Rosemary Pountney in Bergen

Erik Tonning (University of Bergen)

Rosemary Pountney, who has been performing Beckett shorts ever since her acclaimed Not I at the Oxford Playhouse in 1976, brought her performance of Rockaby/Berceuse and Footfalls to the prestigious venue of Den Nationale Scene in Bergen, Norway – one of the country’s three national theatre institutions, which was once under the directorship of Henrik Ibsen.

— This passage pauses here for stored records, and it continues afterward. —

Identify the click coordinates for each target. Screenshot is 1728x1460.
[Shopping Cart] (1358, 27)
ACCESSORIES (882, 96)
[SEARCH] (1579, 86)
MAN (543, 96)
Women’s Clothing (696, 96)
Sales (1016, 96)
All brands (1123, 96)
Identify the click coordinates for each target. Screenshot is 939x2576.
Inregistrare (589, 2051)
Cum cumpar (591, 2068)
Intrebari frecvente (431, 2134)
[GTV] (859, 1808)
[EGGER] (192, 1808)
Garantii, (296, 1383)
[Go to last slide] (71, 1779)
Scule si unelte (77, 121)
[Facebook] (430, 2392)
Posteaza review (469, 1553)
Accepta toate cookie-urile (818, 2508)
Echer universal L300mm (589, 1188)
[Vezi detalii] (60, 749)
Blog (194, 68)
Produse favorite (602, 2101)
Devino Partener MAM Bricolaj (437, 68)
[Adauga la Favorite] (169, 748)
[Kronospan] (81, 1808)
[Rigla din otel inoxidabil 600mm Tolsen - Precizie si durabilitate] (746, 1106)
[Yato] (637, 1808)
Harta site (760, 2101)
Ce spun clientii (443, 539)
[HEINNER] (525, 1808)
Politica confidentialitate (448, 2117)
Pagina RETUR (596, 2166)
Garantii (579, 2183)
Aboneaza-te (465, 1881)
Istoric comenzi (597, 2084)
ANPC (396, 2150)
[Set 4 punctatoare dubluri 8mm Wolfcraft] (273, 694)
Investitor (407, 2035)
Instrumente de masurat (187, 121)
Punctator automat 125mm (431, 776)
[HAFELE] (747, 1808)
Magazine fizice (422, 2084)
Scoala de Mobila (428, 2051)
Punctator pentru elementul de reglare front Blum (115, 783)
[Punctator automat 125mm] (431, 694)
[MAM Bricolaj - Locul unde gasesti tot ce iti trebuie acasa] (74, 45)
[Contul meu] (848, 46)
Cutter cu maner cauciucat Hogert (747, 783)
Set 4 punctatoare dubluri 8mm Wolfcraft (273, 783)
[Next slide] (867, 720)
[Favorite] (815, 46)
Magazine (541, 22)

Dr Pountney (author of Theatre of Shadows) was invited to perform in Bergen via an unique collaboration between the theatre and the University. Although she has performed these plays many times in the past, her approach in Bergen, assisted by director Tore Nysæther, was entirely fresh. The four sections of Rockaby were followed directly by a compelling encore, the last sequence of the French Berceuse. In Footfalls, Pountney played both mother and daughter, literalising Beckett’s instruction ‘voices as alike as possible’. Nonetheless they were expertly differentiated in a sound recording of the voices and footsteps in Scenes 1 and 2. The first two scenes were played without a human figure. Instead, a light moved steadily across the strip of stage, precisely synchronised with the sound of dragging footsteps and V’s voice counting them. In the post-show discussions, it was clear that the spectral, mystery-laden atmosphere this created had made a strong impression on audiences, as had the contrast between the steady progress of the light and the slow, pained movement of Scene 3, which Pountney performed (of necessity) using a walking stick. With the kind permission of Edward Beckett, her performance movingly demonstrated that chief Beckettian quality: making and remaking, playing with shadows.

Published in The Beckett Circle, Autumn 2012.